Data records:

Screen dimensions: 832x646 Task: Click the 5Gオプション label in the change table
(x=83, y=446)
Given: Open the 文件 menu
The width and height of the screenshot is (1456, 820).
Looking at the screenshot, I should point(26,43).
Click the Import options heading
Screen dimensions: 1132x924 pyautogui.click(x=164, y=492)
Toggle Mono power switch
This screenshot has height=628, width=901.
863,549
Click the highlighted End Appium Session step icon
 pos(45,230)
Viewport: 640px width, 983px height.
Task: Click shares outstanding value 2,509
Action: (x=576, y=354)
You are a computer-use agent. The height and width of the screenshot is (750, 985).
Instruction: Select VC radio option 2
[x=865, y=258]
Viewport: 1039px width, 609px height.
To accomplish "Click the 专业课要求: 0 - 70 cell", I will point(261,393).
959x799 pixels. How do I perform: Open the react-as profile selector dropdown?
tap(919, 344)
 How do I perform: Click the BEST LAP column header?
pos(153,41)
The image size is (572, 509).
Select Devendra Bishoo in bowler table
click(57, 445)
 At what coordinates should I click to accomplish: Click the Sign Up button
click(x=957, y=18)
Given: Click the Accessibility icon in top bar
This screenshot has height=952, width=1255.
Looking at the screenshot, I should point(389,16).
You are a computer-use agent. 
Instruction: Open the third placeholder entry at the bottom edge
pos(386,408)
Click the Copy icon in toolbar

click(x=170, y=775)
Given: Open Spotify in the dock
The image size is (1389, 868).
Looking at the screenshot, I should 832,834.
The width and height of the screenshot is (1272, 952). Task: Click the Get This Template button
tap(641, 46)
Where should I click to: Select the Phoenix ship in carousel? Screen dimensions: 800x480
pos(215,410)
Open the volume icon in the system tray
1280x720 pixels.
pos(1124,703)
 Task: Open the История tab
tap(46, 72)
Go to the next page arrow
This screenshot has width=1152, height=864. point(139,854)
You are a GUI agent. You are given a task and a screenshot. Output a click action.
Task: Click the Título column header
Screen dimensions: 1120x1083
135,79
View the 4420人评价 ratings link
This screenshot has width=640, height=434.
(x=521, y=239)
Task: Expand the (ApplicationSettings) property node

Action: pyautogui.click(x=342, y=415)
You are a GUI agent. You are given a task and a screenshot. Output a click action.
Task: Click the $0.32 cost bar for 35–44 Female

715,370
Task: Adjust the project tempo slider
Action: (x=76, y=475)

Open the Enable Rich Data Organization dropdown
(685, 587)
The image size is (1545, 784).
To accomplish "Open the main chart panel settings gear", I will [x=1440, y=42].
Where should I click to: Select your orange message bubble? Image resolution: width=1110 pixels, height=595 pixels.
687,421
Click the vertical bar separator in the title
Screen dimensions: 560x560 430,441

- Problem -
Starting at the line that contains "The image size is (1545, 784).", write out every line through the last one in the data above, exactly as it stands.

- Reply -
The image size is (1545, 784).
To accomplish "Open the main chart panel settings gear", I will [x=1440, y=42].
Where should I click to: Select your orange message bubble? Image resolution: width=1110 pixels, height=595 pixels.
687,421
Click the vertical bar separator in the title
Screen dimensions: 560x560 430,441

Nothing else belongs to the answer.